A grande revolução no consumo seria, nessa hipótese, a união da criatividade com o conforto (...) As políticas de banda larga deveriam antes de tudo serem fundamentadas em razões culturais
Dezembro de 2010. A economia mundial continua sob os efeitos cambaleantes da quebra do sistema hipotecário estadunidense que levou a colapso o mercado financeiro em 2008. No Brasil, a situação desvia-se da regra, em consequência da combinação de fatores como renda maior, desemprego menor, ampliação da base de consumidores, aumento de crédito e a queda no preço dos importados, provocada pela desvalorização do real na guerra do câmbio.
Em 2008, pouco antes da crise, um estudo da agência norte-americana Young & Rubican traçava o perfil do que os consumidores tinham em comum, independente de classe social, gênero, poder aquisitivo, faixa etária e referências culturais. Com variação de predominância por região, os tipos resumiam-se entre: a) fieis a marcas tradicionais, b) ostentadores do status de consumidor; c) compradores comedidos; d) novidadeiros; e) politicamente corretos; f) avessos a inovações; e g) voltados para preços e gratificação instantânea.
No mesmo ano de 2008, as principais megatendências de estilo de consumo, projetadas pela Future Concept Lab, empresa italiana de pesquisa social e de mercado, apontavam para: a) a gratuidade da experiência compartilhada; b) o gosto autêntico como impulsionador de compra; c) a atração pelas linguagens lúdicas; d) a regeneração dos estilos do passado; e) a circunstância como resposta às paixões; f) a qualidade do tempo e do espaço como variável do desejo.
As duas prospecções oferecem um panorama bem razoável das características do consumidor contemporâneo. Francesco Morace, presidente da FCL chegou a organizar um livro, intitulado "Consumo Autoral - as gerações como empresas criativas" (Estação das Letras e das Cores, SP, 2009), no qual tenta mostrar a unicidade existente em fenômenos aparentemente distintos. Neste aspecto, ele descola o consumidor que é ao mesmo tempo autor e ator de suas próprias escolhas de consumo, daquele sobre o qual ainda prevalece a influência das marcas e da publicidade.
Achei formidável esse conceito de o consumidor ter uma marca autoral. O que o meu pensamento passa à margem da tese de Morace é quanto aos motivos que podem levar as pessoas a essa condição de autonomia nas decisões de compra. Ele acredita que florescerá da cultura colaborativa, fomentada pela nova economia, um novo consumidor que considerará as marcas e os produtos seus companheiros de vida. Particularmente entendo que parte da sociedade caminha para o consumo autoral, mas como expressão consciente do que tenho chamado de social-ambientalismo participativo.

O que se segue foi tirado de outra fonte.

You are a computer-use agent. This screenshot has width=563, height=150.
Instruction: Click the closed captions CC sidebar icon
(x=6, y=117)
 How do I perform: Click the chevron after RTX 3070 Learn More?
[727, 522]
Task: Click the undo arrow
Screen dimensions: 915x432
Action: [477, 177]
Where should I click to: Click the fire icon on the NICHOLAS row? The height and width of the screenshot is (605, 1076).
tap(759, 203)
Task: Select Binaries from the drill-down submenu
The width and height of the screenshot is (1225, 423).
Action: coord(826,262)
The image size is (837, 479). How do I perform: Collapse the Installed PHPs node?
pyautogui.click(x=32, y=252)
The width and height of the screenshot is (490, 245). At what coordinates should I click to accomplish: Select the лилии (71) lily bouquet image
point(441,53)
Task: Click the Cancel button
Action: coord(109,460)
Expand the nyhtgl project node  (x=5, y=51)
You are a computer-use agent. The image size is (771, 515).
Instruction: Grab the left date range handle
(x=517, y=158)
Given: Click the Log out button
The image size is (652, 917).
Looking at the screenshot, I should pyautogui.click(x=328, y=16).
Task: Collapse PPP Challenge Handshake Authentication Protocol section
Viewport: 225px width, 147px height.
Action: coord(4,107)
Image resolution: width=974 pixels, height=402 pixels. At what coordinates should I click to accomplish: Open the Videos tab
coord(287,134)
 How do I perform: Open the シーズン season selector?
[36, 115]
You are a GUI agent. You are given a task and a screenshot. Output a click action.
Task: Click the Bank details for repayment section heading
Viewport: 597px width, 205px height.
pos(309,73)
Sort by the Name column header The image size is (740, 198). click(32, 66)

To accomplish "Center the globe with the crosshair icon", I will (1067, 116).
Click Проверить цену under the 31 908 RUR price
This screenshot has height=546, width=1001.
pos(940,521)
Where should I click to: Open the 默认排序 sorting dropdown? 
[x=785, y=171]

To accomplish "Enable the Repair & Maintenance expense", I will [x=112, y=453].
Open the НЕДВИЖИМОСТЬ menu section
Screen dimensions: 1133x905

Os colaboradores de Francesco Morace entendem que para esse consumidor autor desabrochar faz-se necessário repensar, recriar e redesenhar o mercado, de forma a contemplar o sentido de inovação existente na experiência do consumidor. Acreditam que os bens de criatividade já são uma prioridade para muitos indivíduos. Entenda-se aí como bem de criatividade, os relacionais, os culturais, enfim, os de longo prazo; diferentes, portanto dos bens de conforto, voltados para estímulos imediatos, de curto prazo.
A grande revolução no consumo seria, nessa hipótese, a união da criatividade com o conforto. O uso da rede mundial de computadores e das tecnologias digitais por comunidades colaborativas para o desenvolvimento de projetos comuns seria uma maneira de chegar a uma visão neorrenascentista das profissões, do consumo e do mercado. Algo como uma retomada dos valores humanos, pelo abandono da velha lógica de uma globalização surda a qualquer diferença.
No novo mundo do consumo autoral, as pessoas exercitariam a capacidade de escolher, de interpretar, combinar livremente serviços, produtos e estéticas porque teriam seus genius loci respeitados e uma coerência experiencial de serem consumidores de produtos e serviços dos quais têm participação como protagonistas criativos. Não sei não, essa vulgata me parece mais uma justificativa para a socialização de produtividade, em favor de uma nova mais valia.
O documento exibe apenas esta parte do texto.